- **TEXTE PRÉSENTÉ**:
——

Mais ces JMJ ont marqué aussi un vrai changement de génération. Et c’est sur ce point que je voudrais m’arrêter. Je dois confesser que, personnellement, j’ai expérimenté ce changement de génération de manière très directe, pour ne pas dire un peu brutale. Le soir du départ pour le Portugal, alors que nous recevions des groupes de jeunes dans mon couvent, un futur participant m’a demandé quelles étaient les JMJ auxquelles je m’étais rendu. Sans hésiter, je lui ai alors égrené, tel un trophée, les trois rassemblements que je porte à mon actif: Paris en 1997, Rome en 2000 et Cologne en 2005. Il m’a regardé avec un petit sourire, a laissé un temps de silence un peu gêné puis a ajouté: «Eh bien, je n’étais né à aucune de ces dates!». Pour enfoncer le coup de vieux que je m’étais pris sur la tête, un couple d’amis —JMJistes en même temps que moi dans les années 1990-2000 —m’a laissé un message le lendemain matin pour m’annoncer que leurs deux plus grands fils viendraient à Lisbonne… Un changement de génération donc.

Si je l’évoque, ce n’est pas pour étaler mes souvenirs d’anciens combattants. C’est parce que, au-delà de mon cas personnel, ce changement de génération m’a fait réfléchir. En effet, au retour de mes premières JMJ, j’avais entendu beaucoup de commentaires —y compris dans l’Église— aigres-doux: oui, il s’agissait d’un succès en nombres de participants ; mais ce succès tenait beaucoup au charisme propre de Jean Paul II. Même discours en 2000, renforcé par le contexte de cette année-là: rassemblement dans la ville éternelle pour le  Grand Jubilé autour d’un pape qu’on annonçait déjà mourant. En 2005, pour les premières JMJ de Benoît XVI on avait scruté à la loupe les faits et gestes de ce nouveau pontife en affirmant, encore avec une pointe de pessimisme, qu’il capitalisait sur la mémoire de son prédécesseur, disparu quelques mois plus tôt. Bref, à chaque JMJ auxquels j’ai participé, j’ai entendu de doctes commentaires annonçant, à leurs manières, que ces rassemblements finiraient bien par s’essouffler.

«Si des jeunes se mettent en marche pour ce type de rassemblements, c’est parce qu’ils perçoivent que quelque chose de central dans la foi catholique y est en jeu»

Pourtant, 26 ans après mes premières JMJ, je vois qu’une nouvelle génération a bel et bien repris le flambeau. Non, les JMJ n’ont pas seulement rassemblé parce que Jean Paul II savait attirer des foules autour de sa personne. Non, elles n’ont pas été boudées du temps de Benoît XVI parce qu’il était moins charismatique dans les grands rassemblements.

——

(Enregistrements de localisation d'éléments)
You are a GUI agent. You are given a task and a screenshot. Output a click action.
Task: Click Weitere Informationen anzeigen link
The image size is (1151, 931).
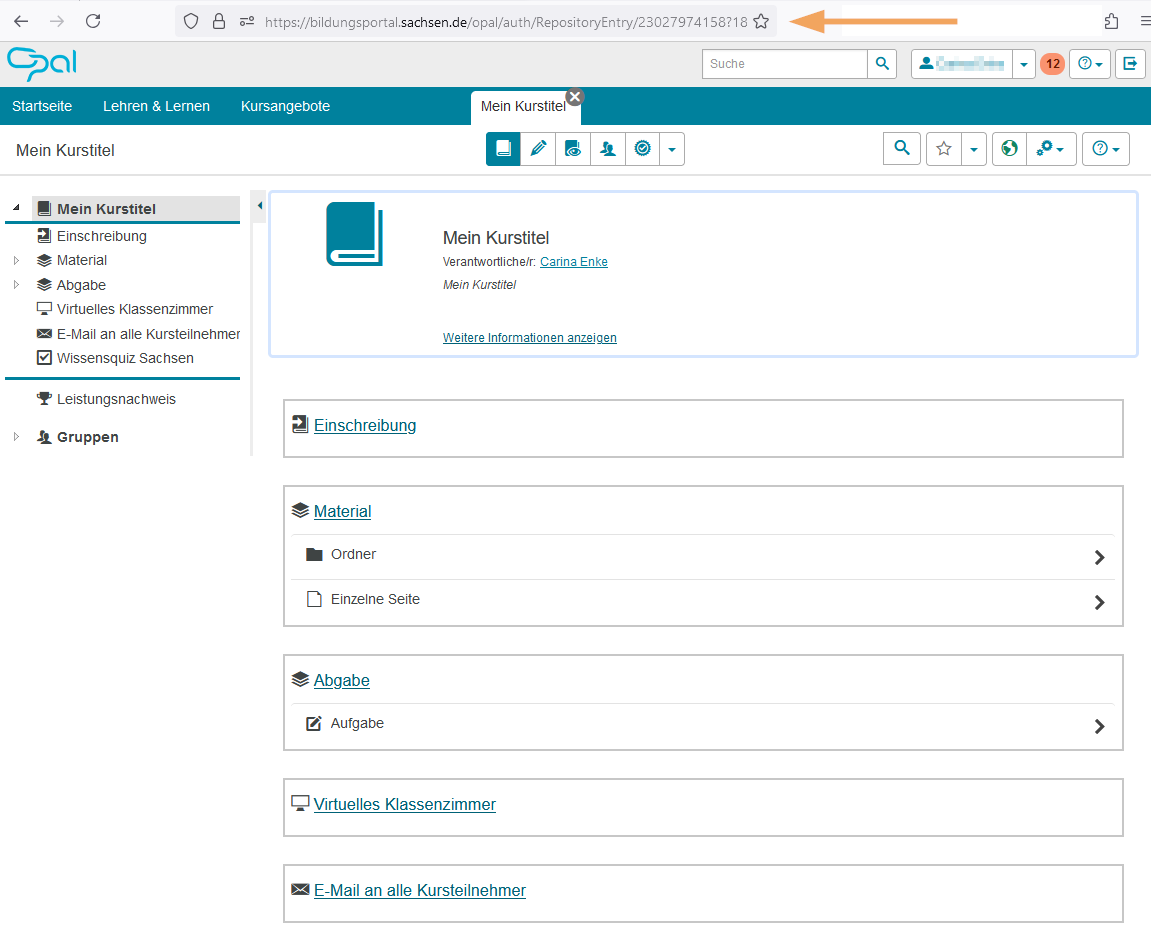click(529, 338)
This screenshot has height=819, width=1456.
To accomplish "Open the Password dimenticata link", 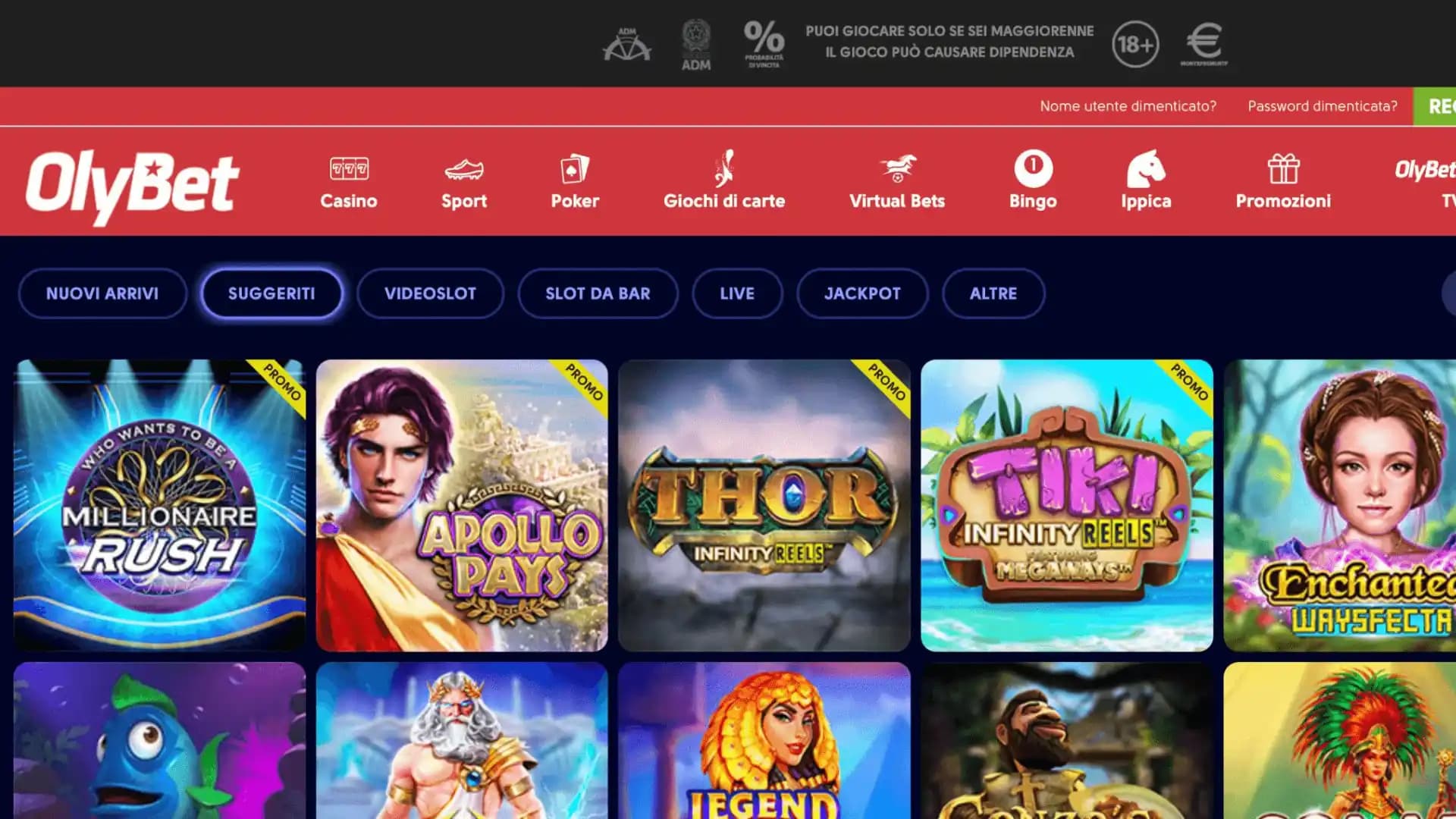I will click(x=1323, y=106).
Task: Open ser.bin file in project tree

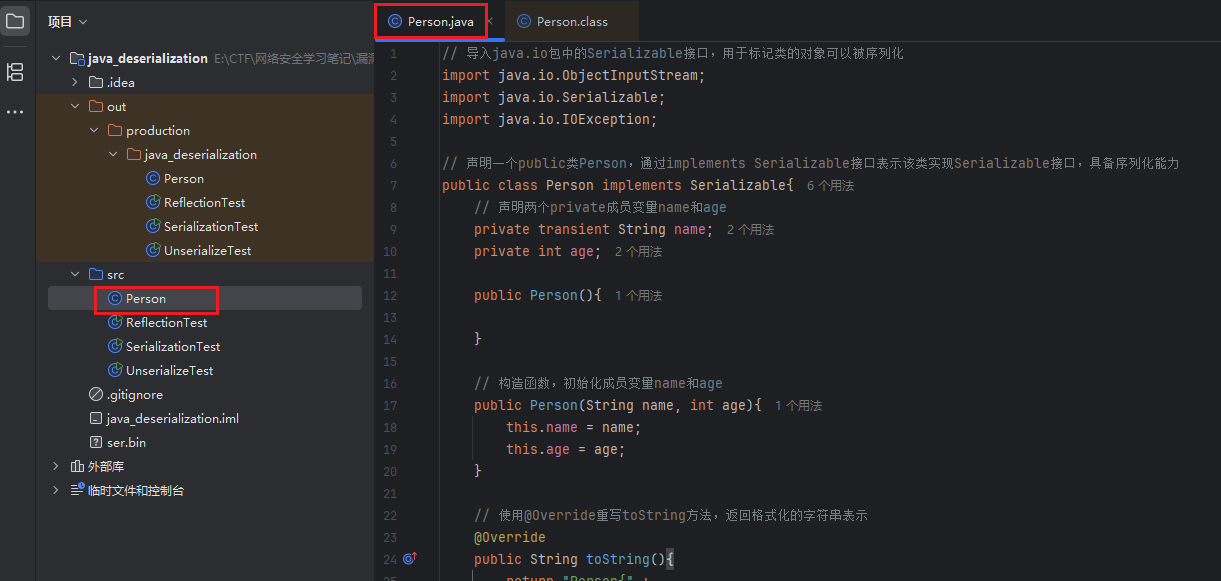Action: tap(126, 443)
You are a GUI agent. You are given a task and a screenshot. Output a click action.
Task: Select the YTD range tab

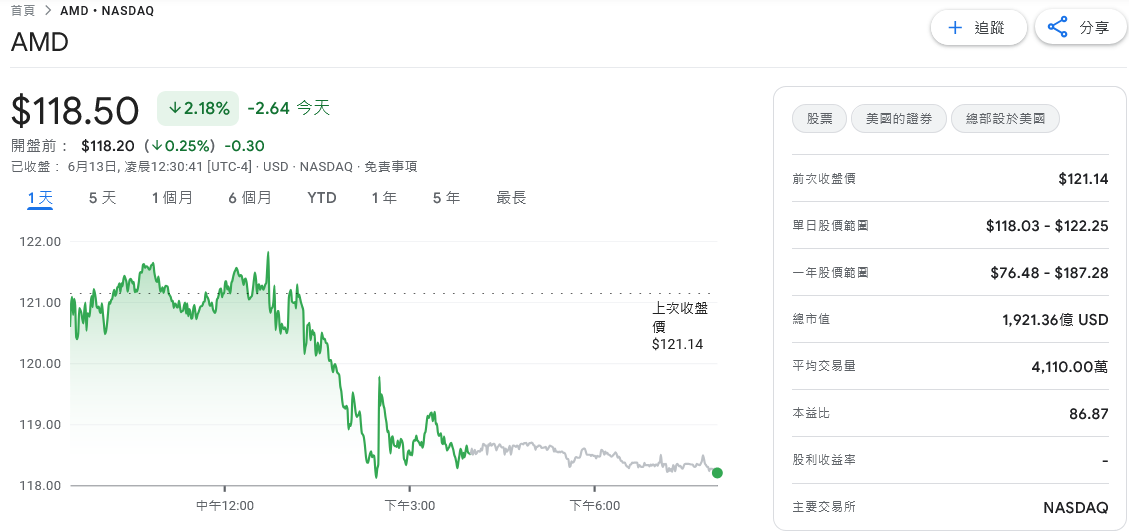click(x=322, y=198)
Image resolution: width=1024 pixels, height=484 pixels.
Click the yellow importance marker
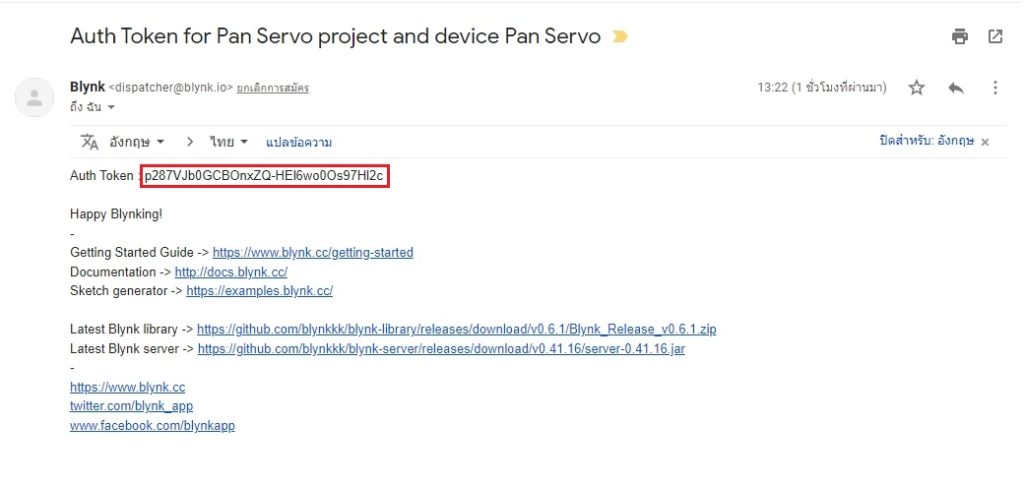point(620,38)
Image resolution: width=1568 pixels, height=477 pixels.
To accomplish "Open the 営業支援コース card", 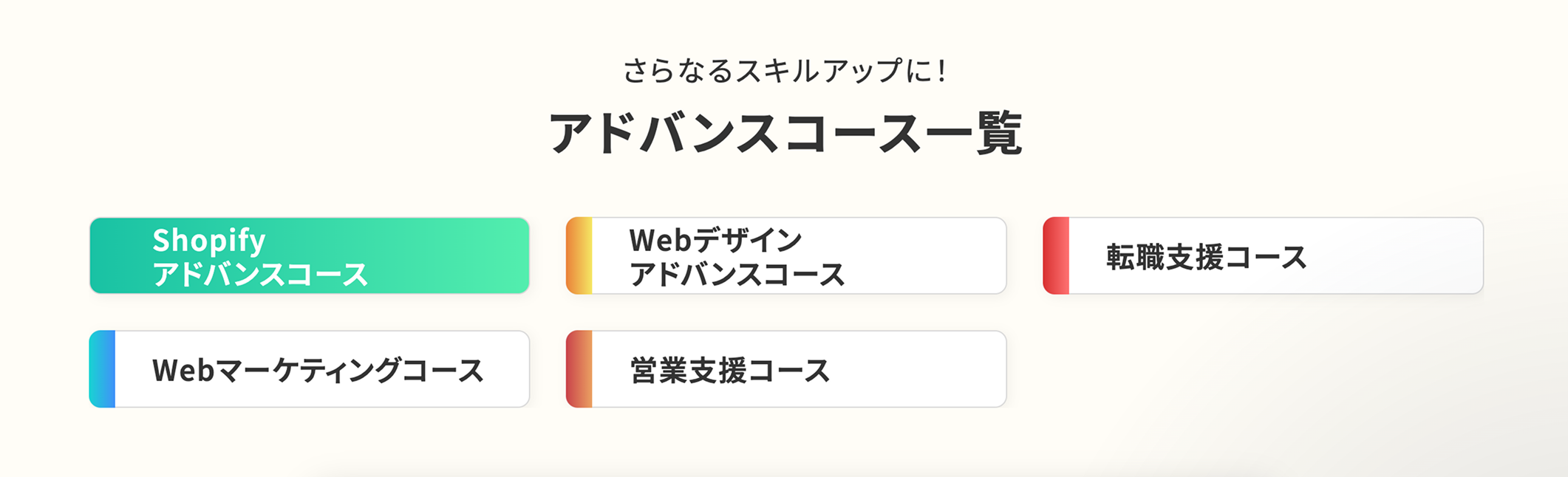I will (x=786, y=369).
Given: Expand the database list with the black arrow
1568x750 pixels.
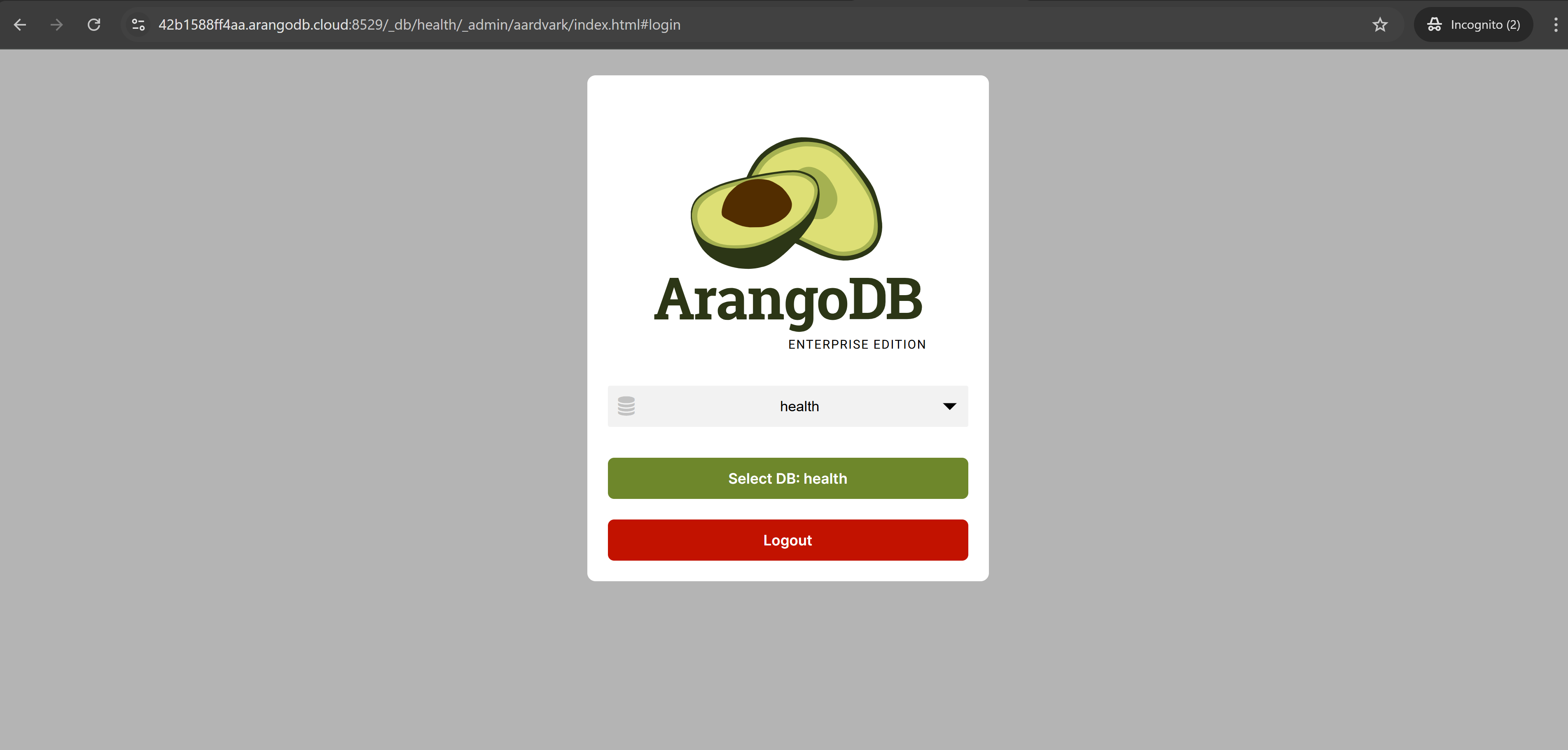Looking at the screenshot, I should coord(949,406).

——

- **TRAVAIL À FAIRE**: Pouvez-vous recopier le passage du texte sur les JMJ qui va de «Pourtant, 26 ans» à «les grands rassemblements.» ? Ces enregistrements n'ont aucun lien avec le texte sur les JMJ.

- **RÉPONSE RÉDIGÉE**:
Pourtant, 26 ans après mes premières JMJ, je vois qu’une nouvelle génération a bel et bien repris le flambeau. Non, les JMJ n’ont pas seulement rassemblé parce que Jean Paul II savait attirer des foules autour de sa personne. Non, elles n’ont pas été boudées du temps de Benoît XVI parce qu’il était moins charismatique dans les grands rassemblements.